I’m not sure exactly when I went back to just posting one piece of art online every day, but it was probably due to working on both these articles and the other daily features I used to have on this blog (eg: my old “how to draw” guides etc…). Eventually, I felt so overloaded that I went back to making one painting per day and this kind of seems to work best for me.
Anyway, I’d have never got as good at making art as I am now if I wasn’t for using a regular, daily deadline. If I hadn’t incorporated making art into my daily routine, then I’d have never got the sheer repetitive practice that I needed in order to improve.
Yes, my art tends to improve fairly slowly – but it does improve – as you can see by these two paintings that I made about a year apart from each other:
The other thing that sticking to a deadline teaches you is perseverance and persistence. Part of sticking to a deadline means that you still have to make art on days when you are feeling “uninspired”.

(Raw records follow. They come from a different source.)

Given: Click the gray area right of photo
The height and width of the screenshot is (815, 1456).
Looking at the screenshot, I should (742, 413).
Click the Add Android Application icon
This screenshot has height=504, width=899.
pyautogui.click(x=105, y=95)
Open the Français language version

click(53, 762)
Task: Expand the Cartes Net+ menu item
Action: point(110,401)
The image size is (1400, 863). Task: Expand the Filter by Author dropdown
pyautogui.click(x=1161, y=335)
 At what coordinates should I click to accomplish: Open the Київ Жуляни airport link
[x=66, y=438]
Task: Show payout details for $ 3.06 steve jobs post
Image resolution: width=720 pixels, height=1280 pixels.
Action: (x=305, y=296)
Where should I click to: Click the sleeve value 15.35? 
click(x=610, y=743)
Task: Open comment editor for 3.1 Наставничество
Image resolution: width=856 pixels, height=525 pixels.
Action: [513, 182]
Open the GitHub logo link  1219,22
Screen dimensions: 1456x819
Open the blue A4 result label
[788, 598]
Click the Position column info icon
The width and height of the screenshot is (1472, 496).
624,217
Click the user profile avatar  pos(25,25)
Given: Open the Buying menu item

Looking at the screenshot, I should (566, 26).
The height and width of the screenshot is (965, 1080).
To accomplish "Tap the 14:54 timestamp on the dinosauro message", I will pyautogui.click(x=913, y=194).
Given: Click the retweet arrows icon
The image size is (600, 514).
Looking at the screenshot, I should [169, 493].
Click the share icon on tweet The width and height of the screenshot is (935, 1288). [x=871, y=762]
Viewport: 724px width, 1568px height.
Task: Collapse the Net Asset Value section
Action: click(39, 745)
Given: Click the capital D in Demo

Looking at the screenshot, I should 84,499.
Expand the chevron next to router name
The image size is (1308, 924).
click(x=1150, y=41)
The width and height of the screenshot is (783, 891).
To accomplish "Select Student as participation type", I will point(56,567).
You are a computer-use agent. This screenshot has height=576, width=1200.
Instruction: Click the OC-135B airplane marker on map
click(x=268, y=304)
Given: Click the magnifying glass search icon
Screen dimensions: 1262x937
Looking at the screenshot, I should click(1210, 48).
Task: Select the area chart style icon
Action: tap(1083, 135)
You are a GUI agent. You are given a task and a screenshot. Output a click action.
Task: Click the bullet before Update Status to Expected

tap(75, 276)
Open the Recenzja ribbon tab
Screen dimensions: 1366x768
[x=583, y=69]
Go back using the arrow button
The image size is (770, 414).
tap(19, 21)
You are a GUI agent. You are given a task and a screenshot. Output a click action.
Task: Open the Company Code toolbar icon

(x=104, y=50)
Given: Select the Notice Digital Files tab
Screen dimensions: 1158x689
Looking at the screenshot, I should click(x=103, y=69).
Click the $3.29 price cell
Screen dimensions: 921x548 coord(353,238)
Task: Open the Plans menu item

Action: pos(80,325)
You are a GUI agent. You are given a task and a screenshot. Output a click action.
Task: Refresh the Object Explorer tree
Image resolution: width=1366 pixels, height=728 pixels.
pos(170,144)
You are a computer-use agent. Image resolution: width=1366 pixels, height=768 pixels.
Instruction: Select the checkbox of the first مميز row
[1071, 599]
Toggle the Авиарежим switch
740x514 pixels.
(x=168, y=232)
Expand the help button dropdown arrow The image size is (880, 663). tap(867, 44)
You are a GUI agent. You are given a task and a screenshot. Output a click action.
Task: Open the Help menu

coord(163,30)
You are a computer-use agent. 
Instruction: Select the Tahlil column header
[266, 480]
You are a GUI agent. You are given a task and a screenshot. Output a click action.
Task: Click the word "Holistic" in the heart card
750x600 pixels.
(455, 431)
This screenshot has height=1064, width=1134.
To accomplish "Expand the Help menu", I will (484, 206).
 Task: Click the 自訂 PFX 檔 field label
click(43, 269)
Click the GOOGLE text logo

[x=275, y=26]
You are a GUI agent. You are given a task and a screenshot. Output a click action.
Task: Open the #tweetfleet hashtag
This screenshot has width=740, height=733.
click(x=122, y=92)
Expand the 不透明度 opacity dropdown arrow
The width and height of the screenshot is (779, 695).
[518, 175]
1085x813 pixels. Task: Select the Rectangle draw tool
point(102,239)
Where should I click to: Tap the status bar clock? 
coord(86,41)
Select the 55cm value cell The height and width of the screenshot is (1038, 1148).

Even though this means that you might make a rather crappy painting or something slightly unimaginative, it means that you will still actually have to make some art. And, well, this is a quality that is worth practicing and cultivating.
Plus, as Mary Doodles mentioned in her Youtube video, it also means that you will actually finish the art that you make – rather than spending ages tinkering and trying to make one of your pictures look “perfect”.
So, yes, it’s certainly worth setting yourself a deadline.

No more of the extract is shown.